### PROBLEM TO WORK ON
Find the line with "Select the page" in the entries below, then reproduce it and every line after it down to and including the line with "Given: Select the", exactly.

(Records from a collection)
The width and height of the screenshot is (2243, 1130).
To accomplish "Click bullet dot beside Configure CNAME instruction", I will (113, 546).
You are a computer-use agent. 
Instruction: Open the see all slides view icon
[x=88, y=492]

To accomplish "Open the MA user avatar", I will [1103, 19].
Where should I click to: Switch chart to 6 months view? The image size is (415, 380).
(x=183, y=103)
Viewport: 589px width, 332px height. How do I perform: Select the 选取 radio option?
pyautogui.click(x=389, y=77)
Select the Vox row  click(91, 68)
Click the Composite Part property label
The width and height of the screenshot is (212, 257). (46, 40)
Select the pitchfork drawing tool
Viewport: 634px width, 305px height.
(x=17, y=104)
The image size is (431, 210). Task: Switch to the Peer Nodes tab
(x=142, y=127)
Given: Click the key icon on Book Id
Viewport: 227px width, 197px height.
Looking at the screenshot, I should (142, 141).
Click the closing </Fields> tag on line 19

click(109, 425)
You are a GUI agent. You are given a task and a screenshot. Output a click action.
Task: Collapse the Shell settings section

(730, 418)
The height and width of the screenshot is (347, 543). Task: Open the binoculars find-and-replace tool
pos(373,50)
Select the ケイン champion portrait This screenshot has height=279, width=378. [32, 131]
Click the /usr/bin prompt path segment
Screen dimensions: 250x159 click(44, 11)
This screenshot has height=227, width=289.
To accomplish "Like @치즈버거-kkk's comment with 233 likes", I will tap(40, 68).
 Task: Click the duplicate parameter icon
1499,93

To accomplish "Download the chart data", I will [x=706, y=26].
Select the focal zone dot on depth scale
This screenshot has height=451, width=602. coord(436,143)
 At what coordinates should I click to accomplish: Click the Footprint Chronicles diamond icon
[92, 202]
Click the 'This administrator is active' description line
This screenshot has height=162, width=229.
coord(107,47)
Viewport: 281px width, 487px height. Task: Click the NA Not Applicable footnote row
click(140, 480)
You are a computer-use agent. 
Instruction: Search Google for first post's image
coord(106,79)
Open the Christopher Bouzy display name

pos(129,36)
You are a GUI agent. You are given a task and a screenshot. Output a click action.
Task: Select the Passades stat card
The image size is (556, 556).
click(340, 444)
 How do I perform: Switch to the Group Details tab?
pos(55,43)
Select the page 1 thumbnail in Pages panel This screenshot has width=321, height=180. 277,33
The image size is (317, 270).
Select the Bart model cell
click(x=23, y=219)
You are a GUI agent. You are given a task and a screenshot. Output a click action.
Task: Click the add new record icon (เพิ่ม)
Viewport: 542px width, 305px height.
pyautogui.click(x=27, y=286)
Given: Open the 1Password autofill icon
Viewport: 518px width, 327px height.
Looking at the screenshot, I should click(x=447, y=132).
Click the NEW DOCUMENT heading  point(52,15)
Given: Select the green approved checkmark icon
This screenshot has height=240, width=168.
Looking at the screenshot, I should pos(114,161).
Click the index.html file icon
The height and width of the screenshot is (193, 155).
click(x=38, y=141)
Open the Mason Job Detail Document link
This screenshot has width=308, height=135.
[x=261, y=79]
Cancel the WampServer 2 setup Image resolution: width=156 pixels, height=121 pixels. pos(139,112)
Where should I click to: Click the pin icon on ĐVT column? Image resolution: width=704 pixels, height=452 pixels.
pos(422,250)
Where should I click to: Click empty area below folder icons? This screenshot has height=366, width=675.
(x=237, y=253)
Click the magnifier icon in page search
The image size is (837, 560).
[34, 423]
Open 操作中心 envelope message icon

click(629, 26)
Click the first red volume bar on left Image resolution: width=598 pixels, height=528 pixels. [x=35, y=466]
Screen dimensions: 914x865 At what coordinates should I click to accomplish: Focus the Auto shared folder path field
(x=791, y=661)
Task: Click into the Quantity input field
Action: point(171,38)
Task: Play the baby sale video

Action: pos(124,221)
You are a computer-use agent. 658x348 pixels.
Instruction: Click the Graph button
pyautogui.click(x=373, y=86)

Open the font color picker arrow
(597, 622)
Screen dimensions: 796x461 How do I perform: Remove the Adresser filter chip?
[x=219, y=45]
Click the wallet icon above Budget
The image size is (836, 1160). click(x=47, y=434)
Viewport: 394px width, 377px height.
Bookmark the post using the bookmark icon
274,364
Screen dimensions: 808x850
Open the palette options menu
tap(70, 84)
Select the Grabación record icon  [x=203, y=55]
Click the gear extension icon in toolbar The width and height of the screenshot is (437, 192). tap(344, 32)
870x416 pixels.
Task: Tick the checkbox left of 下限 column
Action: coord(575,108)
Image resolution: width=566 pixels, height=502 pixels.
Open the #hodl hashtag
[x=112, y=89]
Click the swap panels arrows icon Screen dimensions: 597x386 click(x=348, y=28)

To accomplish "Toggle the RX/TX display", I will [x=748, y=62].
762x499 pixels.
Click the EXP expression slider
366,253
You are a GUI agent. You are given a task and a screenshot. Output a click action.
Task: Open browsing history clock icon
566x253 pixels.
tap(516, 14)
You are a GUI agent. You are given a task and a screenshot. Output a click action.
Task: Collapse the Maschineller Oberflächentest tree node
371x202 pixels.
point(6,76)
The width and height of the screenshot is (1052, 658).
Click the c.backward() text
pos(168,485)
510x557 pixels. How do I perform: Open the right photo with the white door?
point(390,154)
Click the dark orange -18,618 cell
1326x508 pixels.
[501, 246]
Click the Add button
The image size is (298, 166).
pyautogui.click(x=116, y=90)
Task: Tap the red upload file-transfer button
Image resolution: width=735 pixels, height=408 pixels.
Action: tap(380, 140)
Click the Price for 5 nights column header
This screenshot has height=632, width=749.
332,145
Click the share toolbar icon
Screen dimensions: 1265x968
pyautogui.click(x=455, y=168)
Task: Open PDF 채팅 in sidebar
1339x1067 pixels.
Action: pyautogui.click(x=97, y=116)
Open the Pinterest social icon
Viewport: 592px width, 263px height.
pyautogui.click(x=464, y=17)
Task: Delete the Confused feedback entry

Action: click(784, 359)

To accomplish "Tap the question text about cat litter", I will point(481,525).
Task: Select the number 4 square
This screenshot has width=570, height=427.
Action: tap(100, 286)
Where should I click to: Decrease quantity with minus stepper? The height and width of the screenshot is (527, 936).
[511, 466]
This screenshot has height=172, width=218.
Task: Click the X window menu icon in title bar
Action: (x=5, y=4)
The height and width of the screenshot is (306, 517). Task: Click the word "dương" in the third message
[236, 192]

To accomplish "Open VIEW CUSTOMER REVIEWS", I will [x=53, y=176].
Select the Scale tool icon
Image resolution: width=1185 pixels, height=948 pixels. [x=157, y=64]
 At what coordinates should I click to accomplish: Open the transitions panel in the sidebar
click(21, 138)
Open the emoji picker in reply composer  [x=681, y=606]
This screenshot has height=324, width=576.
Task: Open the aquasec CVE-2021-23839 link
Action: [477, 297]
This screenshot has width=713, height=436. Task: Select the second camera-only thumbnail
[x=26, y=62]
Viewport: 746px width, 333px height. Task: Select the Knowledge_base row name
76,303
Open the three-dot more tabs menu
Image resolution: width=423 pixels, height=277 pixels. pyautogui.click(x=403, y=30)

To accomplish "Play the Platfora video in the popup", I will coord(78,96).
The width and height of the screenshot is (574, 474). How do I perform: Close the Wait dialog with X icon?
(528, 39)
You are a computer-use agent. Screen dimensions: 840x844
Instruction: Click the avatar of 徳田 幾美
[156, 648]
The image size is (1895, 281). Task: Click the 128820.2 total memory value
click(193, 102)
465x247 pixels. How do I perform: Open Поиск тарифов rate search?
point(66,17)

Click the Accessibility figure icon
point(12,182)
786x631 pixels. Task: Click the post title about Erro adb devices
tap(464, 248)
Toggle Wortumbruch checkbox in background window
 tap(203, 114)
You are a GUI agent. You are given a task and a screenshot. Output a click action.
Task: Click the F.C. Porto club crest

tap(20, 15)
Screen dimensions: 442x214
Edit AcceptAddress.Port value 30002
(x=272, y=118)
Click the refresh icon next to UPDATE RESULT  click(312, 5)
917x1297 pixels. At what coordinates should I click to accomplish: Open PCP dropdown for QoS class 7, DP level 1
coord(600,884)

### EXERCISE RESULT
Select the page 1 thumbnail in Pages panel This screenshot has width=321, height=180. 277,33
The image size is (317, 270).
Select the Bart model cell
click(x=23, y=219)
You are a GUI agent. You are given a task and a screenshot. Output a click action.
Task: Click the add new record icon (เพิ่ม)
Viewport: 542px width, 305px height.
pyautogui.click(x=27, y=286)
Given: Open the 1Password autofill icon
Viewport: 518px width, 327px height.
Looking at the screenshot, I should click(x=447, y=132).
Click the NEW DOCUMENT heading  point(52,15)
Given: Select the green approved checkmark icon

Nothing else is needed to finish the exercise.